Tos hat hingegen die Kritik an Ernst bestens zusammengefaßt:
“Was heißt das für die Formulierung neuer Forderungen – einzelne Schippe drauf oder reformpolitische Komplexität erhöhen? Welche bündnispolitischen Konsequenzen ergeben sich aus dem „Aufgreifen“ durch andere? Wie sinnvoll ist eine Politik der „drei Kernthemen“ (Afghanistan, Hartz, Rente) vor diesem Hintergrund?”
Genau da bleibt auch das Programm eher farblos und blass.
Eigentlich stellt sich die Frage: Wozu ein Programm, dass eher der innerparteilichen Konfliktbewältigung dient, als ein realistisches Angebot an die WählerInnen und möglichen Koalitionspartner?
Wenn schon der Parteivorsitzende für 2013 eingesteht: “Ich gehe eher davon aus, dass es eine reale Chance nicht gibt, weil sich Die Grünen eher in die Richtung von Schwarz bewegen werden und deshalb natürlich auch eine Dreierkoalition Rot-Rot-Grün vermutlich nicht machen werden.”
will er damit sagen, man könne das Programm also eh weiter Richtung Fundamentalopposition gestalten? Wie verträgt sich das mit Gysis Wikileak bezüglich NATO-Mitgliedschaft und dem Schweigen des sog. “linken Flügels” dazu?

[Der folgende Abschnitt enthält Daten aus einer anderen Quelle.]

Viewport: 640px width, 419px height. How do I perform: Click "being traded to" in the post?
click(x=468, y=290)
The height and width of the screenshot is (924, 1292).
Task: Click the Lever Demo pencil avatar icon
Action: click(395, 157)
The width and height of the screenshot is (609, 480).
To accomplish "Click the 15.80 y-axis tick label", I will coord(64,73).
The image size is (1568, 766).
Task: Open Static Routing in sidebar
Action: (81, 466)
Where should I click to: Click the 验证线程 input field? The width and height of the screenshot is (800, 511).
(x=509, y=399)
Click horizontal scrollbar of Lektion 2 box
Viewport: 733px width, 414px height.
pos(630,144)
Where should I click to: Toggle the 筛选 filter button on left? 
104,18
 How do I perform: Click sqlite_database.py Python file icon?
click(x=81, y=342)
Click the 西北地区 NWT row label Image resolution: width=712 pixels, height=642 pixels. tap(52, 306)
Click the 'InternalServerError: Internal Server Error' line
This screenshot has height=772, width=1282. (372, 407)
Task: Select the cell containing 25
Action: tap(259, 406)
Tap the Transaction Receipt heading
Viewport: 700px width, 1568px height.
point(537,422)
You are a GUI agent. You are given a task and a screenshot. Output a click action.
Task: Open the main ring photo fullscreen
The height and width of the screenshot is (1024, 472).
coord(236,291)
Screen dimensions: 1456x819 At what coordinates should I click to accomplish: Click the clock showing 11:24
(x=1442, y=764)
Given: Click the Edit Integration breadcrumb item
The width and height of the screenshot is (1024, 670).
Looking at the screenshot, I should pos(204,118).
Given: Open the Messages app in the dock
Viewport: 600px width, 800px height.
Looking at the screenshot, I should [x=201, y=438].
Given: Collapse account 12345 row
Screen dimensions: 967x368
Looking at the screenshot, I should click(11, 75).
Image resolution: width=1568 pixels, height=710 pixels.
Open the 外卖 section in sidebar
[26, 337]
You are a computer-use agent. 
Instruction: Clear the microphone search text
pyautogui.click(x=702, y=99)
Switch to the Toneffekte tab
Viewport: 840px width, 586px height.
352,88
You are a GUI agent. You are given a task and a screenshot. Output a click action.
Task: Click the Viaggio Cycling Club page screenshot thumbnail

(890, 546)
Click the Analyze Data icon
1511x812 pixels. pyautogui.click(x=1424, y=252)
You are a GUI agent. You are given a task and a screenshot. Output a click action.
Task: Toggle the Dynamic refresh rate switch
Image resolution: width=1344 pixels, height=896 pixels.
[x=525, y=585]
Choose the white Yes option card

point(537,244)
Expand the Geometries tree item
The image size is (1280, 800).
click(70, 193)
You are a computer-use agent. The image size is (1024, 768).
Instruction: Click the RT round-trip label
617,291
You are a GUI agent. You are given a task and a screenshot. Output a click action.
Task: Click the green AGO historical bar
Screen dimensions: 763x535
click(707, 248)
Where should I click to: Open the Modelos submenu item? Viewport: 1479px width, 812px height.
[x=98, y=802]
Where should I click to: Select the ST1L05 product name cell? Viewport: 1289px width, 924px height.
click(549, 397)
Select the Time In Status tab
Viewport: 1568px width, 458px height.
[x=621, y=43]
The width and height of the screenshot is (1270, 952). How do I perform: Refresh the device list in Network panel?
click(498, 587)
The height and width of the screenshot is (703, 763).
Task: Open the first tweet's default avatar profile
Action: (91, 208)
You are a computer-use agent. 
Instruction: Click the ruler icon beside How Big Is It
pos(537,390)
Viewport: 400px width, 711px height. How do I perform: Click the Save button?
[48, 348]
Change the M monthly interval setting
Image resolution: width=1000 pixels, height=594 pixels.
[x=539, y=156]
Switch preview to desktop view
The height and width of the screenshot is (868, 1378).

Um mal jenseits der Antisemitismusdebatte über das hier durch Klaus Ernst aufgeworfene Thema zu reden: Das Problem des “Abkupferns” linker Inhalte durch andere Parteien lässt sich auch ganz einfach mal von der anderen Seite her betrachten: Kupfern die anderen Parteien Inhalte von uns ab, oder bieten wir nur Inhalte, die von anderen Parteien auch bequem übernommen werden können? Statt den anderen immer Etikettenschwindel vorzuwerfen, könnten wir doch einfach mal nachschauen, ob unsere Lösungen so einzigartig und herausstechend sind, dass sie nicht auch problemlos von anderen Parteien getragen werden könnten. Beispiel Mindestlohn, Beispiel HartzIV, Beispiel Atomausstieg (die Liste der Beispiele wäre endlos) – In eigentlich allen gesellschaftlichen Bereichen bieten wir doch keine wirkliche Alternative, die über das Bestehende heraus weist. Auch verbalradikale Rhetorik und populistische Phasendrescherei können doch nicht übertünchen, dass wir in Wirklichkeit nichts Eigenes, sondern nur Positionen vertreten, die genauso gut am linken Rand der Grünen, der SPD und sogar der Unionsparteien ihrem Platz finden könnten. Wieso sollte man also uns wählen? Wir vertreten im Endeffekt das Selbe wie alle anderen auch, nur formulieren wir es platter aus.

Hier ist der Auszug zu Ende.